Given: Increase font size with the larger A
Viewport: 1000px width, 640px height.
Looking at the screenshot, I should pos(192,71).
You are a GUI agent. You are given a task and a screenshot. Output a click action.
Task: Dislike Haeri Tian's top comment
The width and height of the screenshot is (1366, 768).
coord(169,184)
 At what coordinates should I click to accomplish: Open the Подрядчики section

****************************************

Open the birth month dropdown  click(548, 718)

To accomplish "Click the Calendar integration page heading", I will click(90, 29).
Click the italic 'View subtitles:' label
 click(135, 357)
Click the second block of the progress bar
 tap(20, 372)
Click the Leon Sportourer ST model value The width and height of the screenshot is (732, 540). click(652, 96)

****************************************

▶ _REQUIRED WORK_:
Set down, from the entries above, exactly the lines from the one with "Given: Increase font size with the larger A" up to and including the one with "At what coordinates", and no other lines.

▶ _OUTPUT FOR THIS TASK_:
Given: Increase font size with the larger A
Viewport: 1000px width, 640px height.
Looking at the screenshot, I should pos(192,71).
You are a GUI agent. You are given a task and a screenshot. Output a click action.
Task: Dislike Haeri Tian's top comment
The width and height of the screenshot is (1366, 768).
coord(169,184)
 At what coordinates should I click to accomplish: Open the Подрядчики section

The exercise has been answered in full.